What is T.D.S.?  Why do people get T.D.S.?  

Humorously, we may be seeing E.D.S. or M.D.S. (Elon Musk).  

Back to the question: why do people get so crazy about Trump?  Clarify: why do White people get like that?  Do Black people get it?  No; an increasing chunk of those Usicans is starting to go Republican.  Do Hispanic people get it?  No; the U.S. citizens and no the non-U.S. citizens don't.  They don't like Trump often, but they don't approach the issue with the eerie emotional sickness that Whites do.  

Why do White people get T.D.S.?  For the same reason they gradually begin to worship a Middle Eastern rabbi as an invisible, all powerful deity (Christianized): their craving for universalism.  As we said before, they are like an addict being willing to do anything for another hit.  That is why Christianity--the universalist underpinning of its philosophy--was perfectly designed to break open Europe.  

Are people who get weird like that swayed by logic?  By facts?  By mountains of evidence?  It's been over a hundred years, over four generations, since the U.S. version of slavery was ended.  There is no possible explanation for why standardized test scores are still different.  People have spent decades coming up with and supporting various theories that explain away why such a difference happen; they're now practically at nanoaggressions.  There's an accusation that racism is an excuse, and it's levied at people who personally know that they are not themselves racist.  At all.  They want Black employees, Black friends, etc., and they know that about themselves.  The imaginary thing foisted on them was the attempt at saying racism was unknown, expressed by Whites automatically, without them even knowing it.  That's nonsense, and it's nonsense where people knew that wasn't something they'd even accidentally expressed.  Their truest, most private, most genuinely felt, feelings, and the story about why things are really universalist is still there.  

What is this insanity like?  Can you think of any other imaginary things that are invisible, where you're supposed to believe things happened based on not evidence, not on observation, but just imagining?  Christianity.  

The narratives of Christianity affected culture.  The foundation of many Santa Claus stories is that faith is good.  The idea that it is good to believe in things which someone else imagined if they are popular is as directly inverse to what you learn as a newborn.  Thinking of something does not make it appear or disappear.  If you want something to drink, you can imagine that thing really hard, even a trillion trillion time, and it does not matter.  In the same way, if you want something scary to go away, you can imagine that thing going away as much as you like, but the real occurrence of the thing going away--of the matter affecting life--is what matters.  Imagination is just: imagination.  Jesus was the saver of people from matter--the Christ--because of that.  Christianity is fundamentally about matter not mattering; a philosophy about just that.  It really is savior-ity!  He's named Christ because he is the savior!    

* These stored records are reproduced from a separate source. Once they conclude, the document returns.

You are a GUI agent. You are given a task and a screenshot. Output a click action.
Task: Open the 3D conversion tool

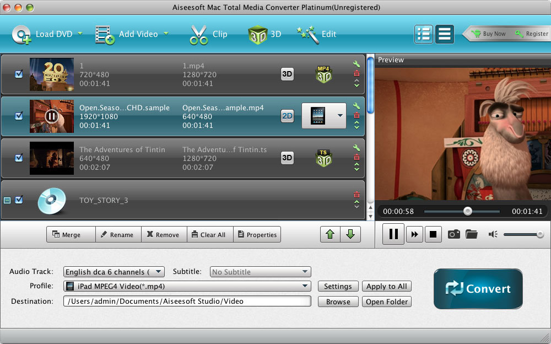258,34
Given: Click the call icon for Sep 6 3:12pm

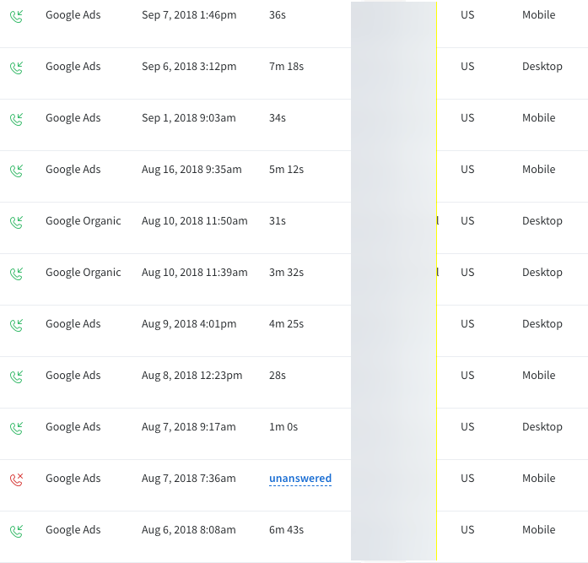Looking at the screenshot, I should click(x=16, y=68).
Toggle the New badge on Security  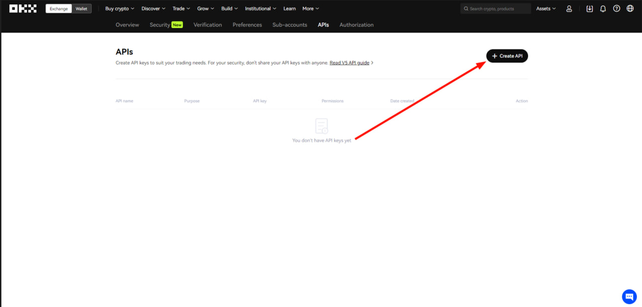(x=178, y=25)

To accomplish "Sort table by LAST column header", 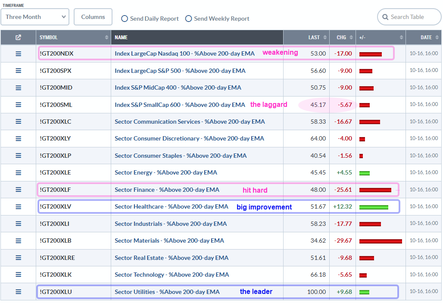I will click(x=313, y=37).
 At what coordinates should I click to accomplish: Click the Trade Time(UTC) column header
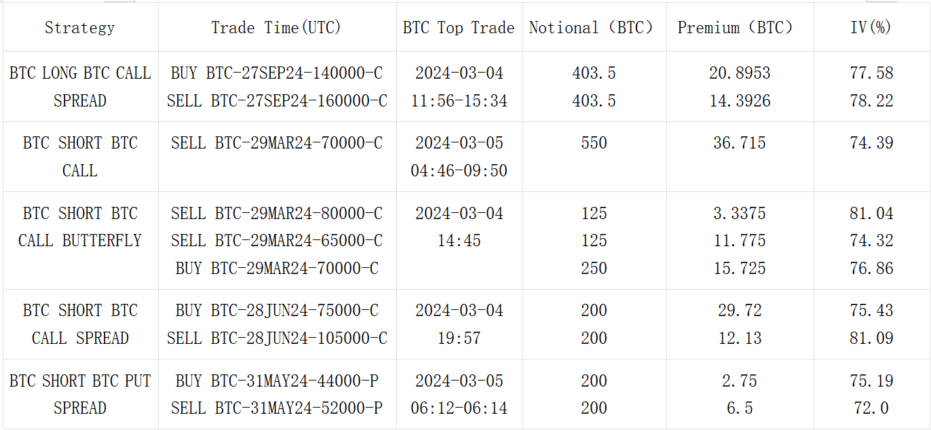coord(276,28)
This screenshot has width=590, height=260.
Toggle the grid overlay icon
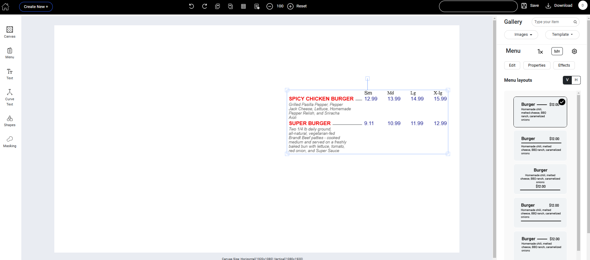tap(243, 6)
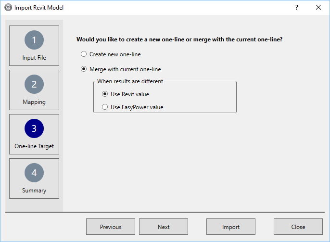330x242 pixels.
Task: Click the 'When results are different' group label
Action: point(130,81)
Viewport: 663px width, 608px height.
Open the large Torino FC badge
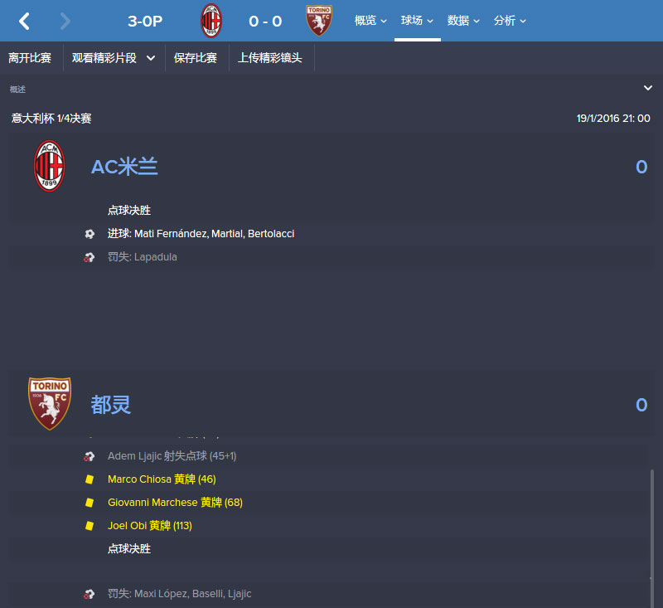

A video was just shown where a mother lamented how the local school board voted 16 to 0 to have gender studied classes given to little kids, even after checking with parents in the community and finding out people didn’t want that.  What does that sound like?  Exactly.  Christianity yet again.  When the Middle Eastern philosophy infected Europe, one of the most troubling things that happened was that under the auspices of it being good, children were taken away from parent(s) regularly to be taught about this official wise man from the Middle East.  You think that things have changed, but they have not: Christianity rules.